For John, it was a discovery that meant giving up a few things, among them the building blocks of beer. And, while John felt pretty sure he’d be fine without most breads and pasta, he wasn’t too sure how he’d go losing beer.
Despite flirting with cider and wine in the first few years living without gluten, John held steadfast in his love for beer. So, looking for a way to drink beer again, he decided to learn how to homebrew.
This meant researching and reading whatever he could about beers brewed without either barley or wheat. Eventually, John took those lessons to his backyard and, while he may have suffered from some fairly poor first attempts, eventually he found a method – and some grains – he was happy to brew with.
Primarily among those grains was sorghum, a crop not often associated with beer in Australia. Here, sorghum is best known as a livestock feed, but elsewhere it’s a grain with a long association with beer. In parts of Africa where the grain is widely grown, sorghum has been used for hundreds of years to make beer, including Guinness, and John started using it to brew his own.
Sorghum became the basis of his homebrew and though O’Brien does use other gluten free grains – millet in particular – it remains central to the brewery’s beers.
Having overcome his first hurdle – making a beer he enjoyed drinking – John started to wonder how many other former beer drinkers who wanted to be current beer drinkers were out there. Quite a few as it turns out: an estimated one in 70 Australians is believed to be coeliac, though many of them are undiagnosed.
By 2004, spurred by a belief there were enough gluten intolerant drinkers with their minds still set on beer, John started Rebellion Brewing Co and Australia’s first ever gluten free beer range: O’Brien Beer.
The first batches of those beers were contract brewed but, by 2007, the brewery had invested in its own system and moved to Ballarat. Today, the brewery sits on a much larger site, but the regional city remains O’Brien’s home.

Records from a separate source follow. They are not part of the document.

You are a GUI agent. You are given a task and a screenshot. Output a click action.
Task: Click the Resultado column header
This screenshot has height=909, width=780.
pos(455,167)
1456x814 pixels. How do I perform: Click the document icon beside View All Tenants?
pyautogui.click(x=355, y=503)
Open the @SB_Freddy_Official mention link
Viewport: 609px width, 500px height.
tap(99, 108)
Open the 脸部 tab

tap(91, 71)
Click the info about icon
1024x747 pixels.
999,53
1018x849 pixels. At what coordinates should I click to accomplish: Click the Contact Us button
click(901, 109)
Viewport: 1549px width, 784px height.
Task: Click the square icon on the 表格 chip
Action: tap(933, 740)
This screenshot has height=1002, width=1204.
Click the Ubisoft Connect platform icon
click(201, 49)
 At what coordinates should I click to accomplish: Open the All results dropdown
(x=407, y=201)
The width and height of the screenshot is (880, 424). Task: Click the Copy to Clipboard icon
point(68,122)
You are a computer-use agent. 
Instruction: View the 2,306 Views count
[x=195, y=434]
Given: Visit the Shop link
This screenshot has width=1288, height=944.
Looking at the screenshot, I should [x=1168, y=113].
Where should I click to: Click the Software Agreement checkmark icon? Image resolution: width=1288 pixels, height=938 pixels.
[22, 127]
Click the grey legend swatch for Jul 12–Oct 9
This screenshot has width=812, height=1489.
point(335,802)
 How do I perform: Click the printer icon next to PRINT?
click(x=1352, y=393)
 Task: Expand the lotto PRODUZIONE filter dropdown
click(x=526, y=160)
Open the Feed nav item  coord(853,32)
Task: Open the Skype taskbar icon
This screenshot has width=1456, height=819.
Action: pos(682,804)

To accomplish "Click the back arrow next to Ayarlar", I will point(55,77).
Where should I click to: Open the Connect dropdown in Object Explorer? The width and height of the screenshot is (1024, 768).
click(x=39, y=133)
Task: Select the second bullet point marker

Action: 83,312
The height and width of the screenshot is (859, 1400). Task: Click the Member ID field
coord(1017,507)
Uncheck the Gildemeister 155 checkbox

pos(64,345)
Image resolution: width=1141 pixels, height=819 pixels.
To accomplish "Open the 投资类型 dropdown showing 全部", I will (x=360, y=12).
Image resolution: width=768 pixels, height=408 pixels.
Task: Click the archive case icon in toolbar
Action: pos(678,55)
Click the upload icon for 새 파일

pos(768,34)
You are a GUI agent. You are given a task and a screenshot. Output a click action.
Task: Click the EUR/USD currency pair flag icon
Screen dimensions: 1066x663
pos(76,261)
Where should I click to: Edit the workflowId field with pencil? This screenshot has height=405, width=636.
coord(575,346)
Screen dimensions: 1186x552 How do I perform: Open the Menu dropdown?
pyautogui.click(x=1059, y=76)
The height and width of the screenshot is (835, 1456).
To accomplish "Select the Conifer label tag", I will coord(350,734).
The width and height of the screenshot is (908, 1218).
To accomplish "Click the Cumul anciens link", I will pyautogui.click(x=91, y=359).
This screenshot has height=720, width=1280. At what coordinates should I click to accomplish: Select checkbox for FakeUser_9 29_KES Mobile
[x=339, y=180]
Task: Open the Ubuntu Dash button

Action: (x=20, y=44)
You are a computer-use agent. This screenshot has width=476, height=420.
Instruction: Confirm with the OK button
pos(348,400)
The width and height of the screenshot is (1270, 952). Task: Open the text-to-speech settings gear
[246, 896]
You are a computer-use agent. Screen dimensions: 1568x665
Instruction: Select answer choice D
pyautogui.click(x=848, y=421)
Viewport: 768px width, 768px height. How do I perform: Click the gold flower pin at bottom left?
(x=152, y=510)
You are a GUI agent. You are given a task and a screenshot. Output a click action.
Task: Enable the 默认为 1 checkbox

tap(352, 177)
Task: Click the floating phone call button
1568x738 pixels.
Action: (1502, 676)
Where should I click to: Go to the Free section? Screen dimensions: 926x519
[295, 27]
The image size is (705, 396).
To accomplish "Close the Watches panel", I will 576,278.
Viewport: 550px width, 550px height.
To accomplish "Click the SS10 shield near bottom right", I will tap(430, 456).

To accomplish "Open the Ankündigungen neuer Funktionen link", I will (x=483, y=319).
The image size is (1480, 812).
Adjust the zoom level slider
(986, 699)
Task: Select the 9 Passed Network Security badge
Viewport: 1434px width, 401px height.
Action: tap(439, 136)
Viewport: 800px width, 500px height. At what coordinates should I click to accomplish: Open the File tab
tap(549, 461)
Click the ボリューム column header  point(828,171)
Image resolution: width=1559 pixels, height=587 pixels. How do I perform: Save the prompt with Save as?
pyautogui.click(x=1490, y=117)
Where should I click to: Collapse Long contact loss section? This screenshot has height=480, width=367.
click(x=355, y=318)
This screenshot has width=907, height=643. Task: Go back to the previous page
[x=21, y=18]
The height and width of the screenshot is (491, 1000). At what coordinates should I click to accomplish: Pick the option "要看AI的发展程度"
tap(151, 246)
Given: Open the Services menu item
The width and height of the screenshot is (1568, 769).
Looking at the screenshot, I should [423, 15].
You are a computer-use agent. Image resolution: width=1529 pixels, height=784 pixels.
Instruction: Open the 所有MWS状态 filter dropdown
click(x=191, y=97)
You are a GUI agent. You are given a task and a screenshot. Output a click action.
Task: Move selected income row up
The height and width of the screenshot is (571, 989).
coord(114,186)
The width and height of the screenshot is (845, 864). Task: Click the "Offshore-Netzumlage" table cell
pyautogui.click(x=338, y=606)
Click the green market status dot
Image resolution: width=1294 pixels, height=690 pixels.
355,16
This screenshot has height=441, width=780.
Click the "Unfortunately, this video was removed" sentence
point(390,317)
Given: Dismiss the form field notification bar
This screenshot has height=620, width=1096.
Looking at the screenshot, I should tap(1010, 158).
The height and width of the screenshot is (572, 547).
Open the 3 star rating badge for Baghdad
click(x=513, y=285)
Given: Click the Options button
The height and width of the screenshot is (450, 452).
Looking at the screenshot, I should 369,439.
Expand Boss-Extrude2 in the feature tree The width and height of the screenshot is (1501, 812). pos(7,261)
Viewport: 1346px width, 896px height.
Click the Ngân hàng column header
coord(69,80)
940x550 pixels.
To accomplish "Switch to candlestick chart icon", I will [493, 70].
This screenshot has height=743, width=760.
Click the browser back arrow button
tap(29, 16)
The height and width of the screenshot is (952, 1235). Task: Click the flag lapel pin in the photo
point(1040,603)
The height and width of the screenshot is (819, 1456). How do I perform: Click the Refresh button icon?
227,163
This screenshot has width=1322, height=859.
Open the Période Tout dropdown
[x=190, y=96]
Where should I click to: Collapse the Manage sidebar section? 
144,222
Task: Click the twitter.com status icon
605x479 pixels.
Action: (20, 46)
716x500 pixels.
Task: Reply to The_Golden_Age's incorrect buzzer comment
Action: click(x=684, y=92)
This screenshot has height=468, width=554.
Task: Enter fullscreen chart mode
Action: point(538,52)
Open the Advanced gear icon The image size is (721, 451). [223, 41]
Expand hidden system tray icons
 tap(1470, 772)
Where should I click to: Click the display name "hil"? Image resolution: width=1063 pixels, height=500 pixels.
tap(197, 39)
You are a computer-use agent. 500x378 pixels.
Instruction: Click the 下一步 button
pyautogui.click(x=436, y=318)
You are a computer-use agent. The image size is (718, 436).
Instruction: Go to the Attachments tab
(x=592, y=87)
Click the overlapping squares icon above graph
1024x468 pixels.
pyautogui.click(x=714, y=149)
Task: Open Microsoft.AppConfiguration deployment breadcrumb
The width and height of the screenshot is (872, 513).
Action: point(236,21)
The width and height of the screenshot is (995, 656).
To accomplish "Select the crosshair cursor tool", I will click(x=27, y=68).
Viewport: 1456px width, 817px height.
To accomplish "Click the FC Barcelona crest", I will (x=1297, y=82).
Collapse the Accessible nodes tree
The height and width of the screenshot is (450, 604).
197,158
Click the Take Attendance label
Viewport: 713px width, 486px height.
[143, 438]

Despite being more than a decade old, with major awards on the mantelpiece and available widely across Australia, O’Brien still faces some of those same challenges from John’s early days brewing.
Sourcing raw grain, testing germination quality and then getting the grain malted is a process most breweries don’t have to worry about. Yet, in each step of the way, O’Brien must be involved, and the brewery has specific requirements around how it brews its beer.
Due to sorghum’s annual harvest, the brewery also must think well in advance about what it wants to brew. Considering the breadth of O'Brien's core beers, plus an increasingly large roster of seasonals, it’s unsurprisingly a process with its challenges.
Yet, according to John, it’s not his biggest. Instead, it remains trying to convince bottleshop, bar and pub owners that there are people out there who want to drink beer but can’t.
While restaurants are now acutely aware of the number of people who can’t eat gluten, bars and bottleshops have been slower to catch on. But, says John, it only takes one person in every pub to know a coeliac for the battle to be won. And, given he’s been on a mission to develop gluten free beer for Australians for two decades now, we’re pretty sure it’s a battle he’ll see through to the end.